Internal rifts split Afghanistan’s Taliban

Alwaght- Signs of division have emerged among the Afghanistan’s Taliban militant group after its leader Mullah Omar died, and Mullah Akhtar succeeded him. Following the new appointment, gradually a group of Taliban announced their opposition, choosing Mullah Mohammad Rasul, governor of two Afghan provinces of Farah and Nimruz at the time of Taliban government, as their leader.

The newly separated Taliban fraction has appointed Mullah Abdul Manan deputy for Mullah Abdul Rasul, as it elected Mohammad Dadullah and Mullah Shir Mohamad Akhond Zadeh as deputies for military affairs and Mullah Baz Mohammad Haris as depuity of political affairs. The Mullah Rasul’s group argued that Mullah Akhtar Mansour has marred their movement reputation for the sake of his greed for power.

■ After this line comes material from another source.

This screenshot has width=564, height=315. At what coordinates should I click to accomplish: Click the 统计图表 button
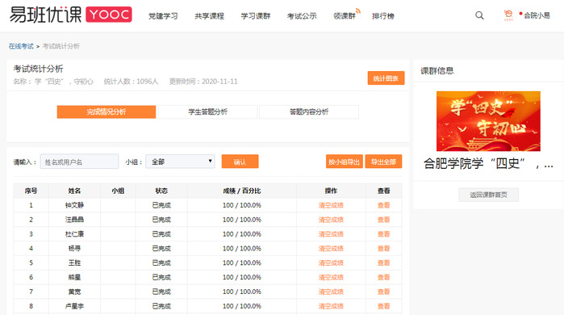coord(386,78)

The new vision and rift have triggered clashes between armed militants belonging to the two groups in Zabul province. The reports suggested that clashes have left over 50 people dead from the two sides. Meanwhile, the question which rises is that what internal factors have been effective in emergence of the gap in the body of Afghanistan’s Taliban?

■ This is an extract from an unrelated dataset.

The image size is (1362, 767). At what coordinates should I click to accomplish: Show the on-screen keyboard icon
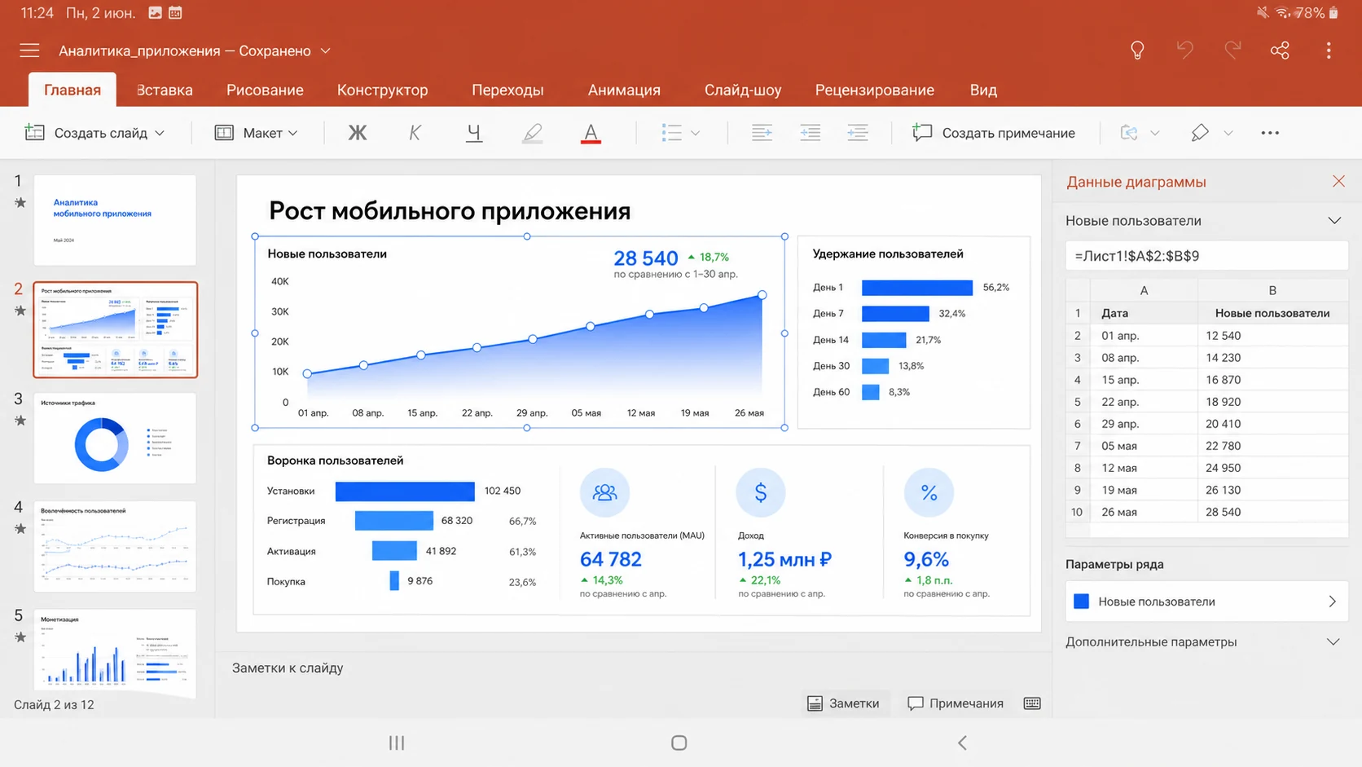click(x=1032, y=703)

To answer the question two sets of major elements must be put into consideration.

The first and the most important factor is the fact that after the death of Mullah Mohammad Omar, group members disagreed over selecting new leadership. Some of the members of Taliban believed that Akhtar Mansour had covered up Mullah Omar’s death to take his place while he and some other members had been Omar’s close friends and confident partners, and he had fully trusted in their company and help.

In addition to possible Mansour’s  role in the death of Mullah Omar, other factors including torture of the key Taliban members, ignoring Mullah Omar’s family and other Taliban’s top leaders, Mullah Akhtar Mansour’s coup have been central in appearance of gaps in Taliban’s body and announcement of Mullah Mohammad Rasul as rival leader. The objection of some of Taliban’s outstanding figures, who questioned choosing Mansour as leader, has been influential in widening the division.

Moreover, some of Taliban’s military commanders including Mullah Abdul Qayyum Zakir, Molavi Mohammad Yaqub, Mullah Abdul Manan, and Mullah Najibullah have come against Akhtar Mansour. Molavi Mohammad Yaqub, Mullah Omar’s son, and Mullah Abdul Manan, Omar’s half-brother, have rejected to recognize Mansour as leader, as Mullah Abdul Manan has said that very soon there would be a meeting to be attended by Taliban’s leaders and military commanders to choose a new leader as successor for Mullah Omar. The complex of these approaches has created a new front for the militant group’s leadership, and even the swear of allegiance by Ayman al-Zawahiri, Al-Qaeda’s leader, has not boosted Taliban new leader’s position.

On the other hand, Mullah Rasul and his supporters see the increase of attempts to fix up direct negotiations between the Afghan government and Taliban, and intensification of violence and its outstretch to Afghanistan’s northern regions as other factors underpinning Taliban discords. Having in mind that Mullah Mansour has been aware of the peace process and it was with his agreement that the process moved ahead, in fact Mansour’s bloc attitudes, which are more moderate toward the Afghan government and the peace process,  have brought forth some opposition to his leadership, especially from Mullah Rasul’s more conservative fraction.

Therefore, it should be noted that the type of Kabul government’s interaction with Taliban and the peace talks, and type of the interaction of ISIS terrorist group with different fractions of Taliban have been effective in the current split. It seems that Mullah Rasul’s group is dissatisfied with Mullah Akhtar stance against the peace talks with government, and its position against ISIS is not as hostile as that of Mansur. Some reports talk about Rasul’s flexible and moderate approach to ISIS and the terrorist group’s supports for Mullah Mansour’s opponents.